Река вскрылась ветреной ночью. Обошлось без взрывов. Пожарники, примостившись у оснований быков, баграми распихивали льдины. Льдины толклись у моста с треском и скрежетом. Им было тесно и в узком русле, они чиркали друг о друга, задевали берега, застревали у плесов. Стремнина черной воды важно несла отливающие синевой сахарные острова. Весь день и всю ночь они плыли и плыли, нашептывая невнятную прощальную песнь. Им предстоял недолгий путь до залива, а их таинственное шуршание и сухое потрескивание навевали зависть и грусть.
Отзимовали. Солнце ломило в окна, выжигало глаза. Как ни прижмуривайся, его слепящих лучей не уберечься.
Плавился стылый быт ДПР.
Лапоть загодя пронюхал о том, что далеко за городом нам нарезали огород. Нетерпеливое ожидание кружило голову: возьмут на поле или оставят припухать в группе?
С посадкой картофеля управились без нас, побоялись, что разворуем семена. Группа разобиделась до озлобления.
— Не выпустят, запалим дом с четырех углов! — бурчал Педя, пришибленный торжественным выездом в поле вислозадой, гривастой лошаденки, которую я немного пограбил зимой. На телеге громоздились мешки с картофелем, поблескивал лемех плуга. Рядом прихрамывал приемнитский конюх-истопник.
Тужили не долго. Сажать морковку и свеклу отрядили почти всю группу, кроме меня и трех-четырех слабаков.
Для охраны посевов требовались ночные дежурства. Ночевки в поле — исключительная привилегия, о которой мечтали все. Воля всегда ассоциировалась с возможной поживой.
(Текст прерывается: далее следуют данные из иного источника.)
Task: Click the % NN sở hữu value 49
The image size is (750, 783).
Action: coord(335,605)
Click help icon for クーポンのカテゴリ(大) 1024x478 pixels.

Мечталось, что в поле можно подкопать высеянную картошку, посшибать хлебца в военном городке, просто что-нибудь найти.
Огородным раем и его доступностью правил Лапоть. До середины июня начальница запрещала ребятам одним ночевать в огородной сараюхе. Лапоть смиренно и настойчиво уламывал ее, божился, что все будет в ажуре. И она сдалась:
— Головой отвечаешь! Проштрафитесь, пеняйте на себя! Раздену и запру в группе на все лето!